[Extracted records]
........
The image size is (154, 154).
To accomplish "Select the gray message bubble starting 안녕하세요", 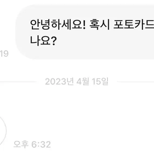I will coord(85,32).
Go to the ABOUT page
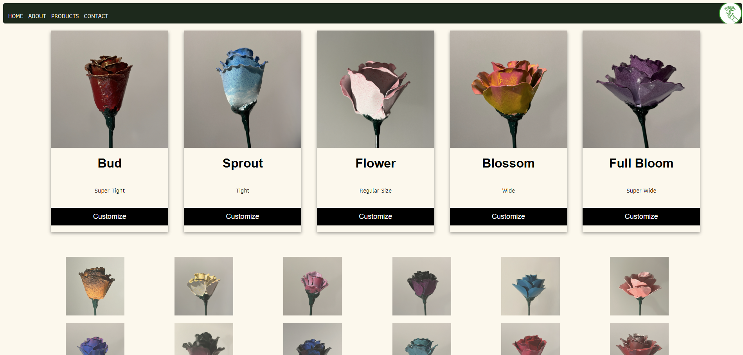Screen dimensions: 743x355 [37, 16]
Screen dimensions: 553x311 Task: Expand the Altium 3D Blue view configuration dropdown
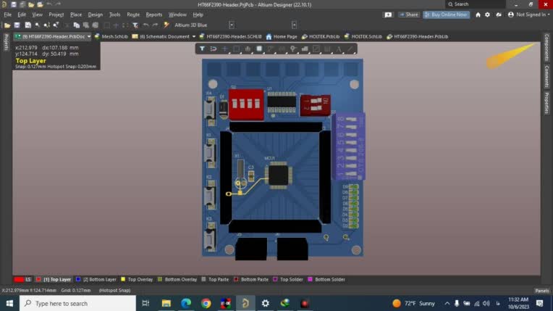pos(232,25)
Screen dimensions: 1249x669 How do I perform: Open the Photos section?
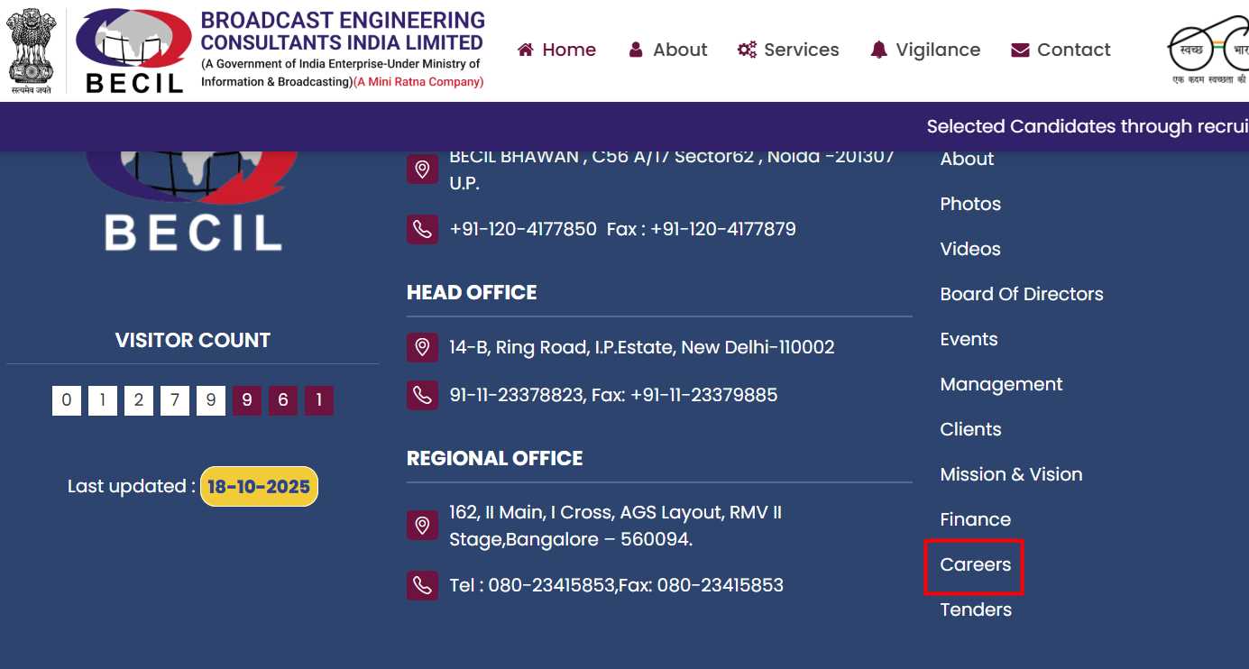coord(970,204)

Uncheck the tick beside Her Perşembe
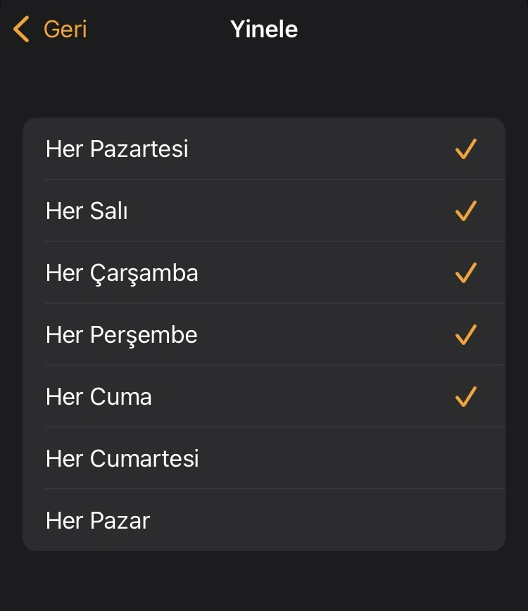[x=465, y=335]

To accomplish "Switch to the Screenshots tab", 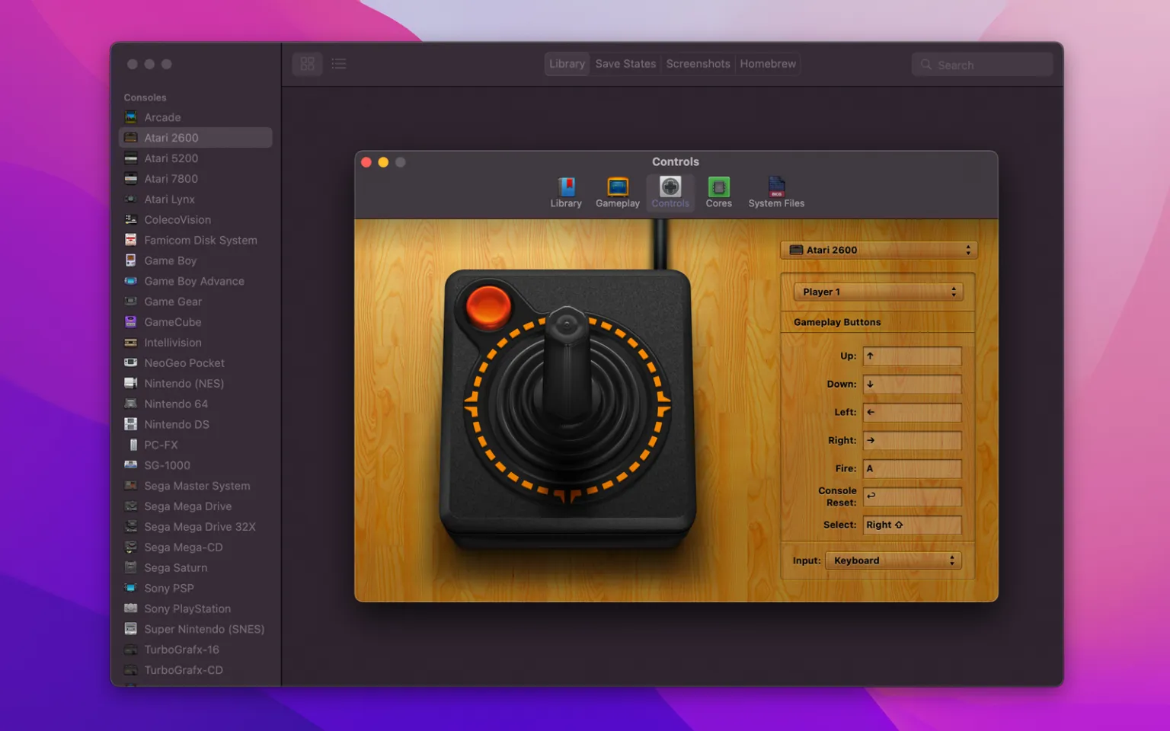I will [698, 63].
........
*Given exercise*: Rewrite the material from the line with "Go to the ABOUT page" to the line with "coord(970,204)", replacing "dropdown" with "drop-down list" and keeping everything else unchanged. Leave the pictures out.

*Written answer*:
Go to the ABOUT page
Screen dimensions: 743x355 [37, 16]
Screen dimensions: 553x311 Task: Expand the Altium 3D Blue view configuration drop-down list
pos(232,25)
Screen dimensions: 1249x669 How do I perform: Open the Photos section?
coord(970,204)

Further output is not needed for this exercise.